-- START Source material --

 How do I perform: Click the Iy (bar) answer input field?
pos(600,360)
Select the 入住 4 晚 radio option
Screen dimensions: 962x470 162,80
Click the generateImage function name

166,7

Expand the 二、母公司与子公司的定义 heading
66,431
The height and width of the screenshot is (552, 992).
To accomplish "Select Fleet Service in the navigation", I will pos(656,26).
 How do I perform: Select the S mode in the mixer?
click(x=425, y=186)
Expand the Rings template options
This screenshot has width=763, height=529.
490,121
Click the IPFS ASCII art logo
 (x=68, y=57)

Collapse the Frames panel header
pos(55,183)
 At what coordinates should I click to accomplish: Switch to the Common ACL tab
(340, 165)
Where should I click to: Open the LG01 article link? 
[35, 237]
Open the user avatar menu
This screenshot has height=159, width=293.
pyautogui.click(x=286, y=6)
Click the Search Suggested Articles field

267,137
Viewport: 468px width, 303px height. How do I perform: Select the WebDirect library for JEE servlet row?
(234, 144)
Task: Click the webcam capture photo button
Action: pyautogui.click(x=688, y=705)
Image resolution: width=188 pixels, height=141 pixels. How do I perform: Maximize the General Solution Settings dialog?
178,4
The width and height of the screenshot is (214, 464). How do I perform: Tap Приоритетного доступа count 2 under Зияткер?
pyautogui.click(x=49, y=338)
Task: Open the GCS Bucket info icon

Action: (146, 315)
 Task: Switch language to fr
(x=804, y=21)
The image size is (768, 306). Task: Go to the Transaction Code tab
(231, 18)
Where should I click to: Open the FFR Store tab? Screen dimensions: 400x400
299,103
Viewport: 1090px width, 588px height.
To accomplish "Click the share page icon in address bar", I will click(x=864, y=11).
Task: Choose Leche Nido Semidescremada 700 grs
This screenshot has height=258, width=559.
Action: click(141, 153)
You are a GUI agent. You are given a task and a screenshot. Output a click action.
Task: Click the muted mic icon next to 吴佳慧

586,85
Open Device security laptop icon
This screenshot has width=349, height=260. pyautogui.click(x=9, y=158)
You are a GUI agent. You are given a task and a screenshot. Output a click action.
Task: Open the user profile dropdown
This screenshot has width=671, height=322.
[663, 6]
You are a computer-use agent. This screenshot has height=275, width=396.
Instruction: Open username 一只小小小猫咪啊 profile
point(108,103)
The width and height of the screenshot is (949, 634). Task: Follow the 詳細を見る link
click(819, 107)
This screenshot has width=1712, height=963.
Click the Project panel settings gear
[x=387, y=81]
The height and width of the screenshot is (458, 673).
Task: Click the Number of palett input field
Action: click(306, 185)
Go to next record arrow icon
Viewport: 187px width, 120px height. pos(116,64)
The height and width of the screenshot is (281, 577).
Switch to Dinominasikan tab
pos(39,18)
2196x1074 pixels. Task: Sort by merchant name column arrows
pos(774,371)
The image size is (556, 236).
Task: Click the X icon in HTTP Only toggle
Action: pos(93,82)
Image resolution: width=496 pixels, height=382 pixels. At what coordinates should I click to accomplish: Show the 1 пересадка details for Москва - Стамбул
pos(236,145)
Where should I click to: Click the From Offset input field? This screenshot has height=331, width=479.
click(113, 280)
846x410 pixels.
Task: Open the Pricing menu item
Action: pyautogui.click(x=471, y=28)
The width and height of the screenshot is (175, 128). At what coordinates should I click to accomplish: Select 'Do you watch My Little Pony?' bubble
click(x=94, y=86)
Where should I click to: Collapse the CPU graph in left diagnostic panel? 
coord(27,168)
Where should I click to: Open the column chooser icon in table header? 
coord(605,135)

-- END Source material --

Your instructions:
Print everything from the start of the items down to the line containing "I will pos(656,26).", including that line. Copy each line without any change.

Answer to this exercise:
 How do I perform: Click the Iy (bar) answer input field?
pos(600,360)
Select the 入住 4 晚 radio option
Screen dimensions: 962x470 162,80
Click the generateImage function name

166,7

Expand the 二、母公司与子公司的定义 heading
66,431
The height and width of the screenshot is (552, 992).
To accomplish "Select Fleet Service in the navigation", I will pos(656,26).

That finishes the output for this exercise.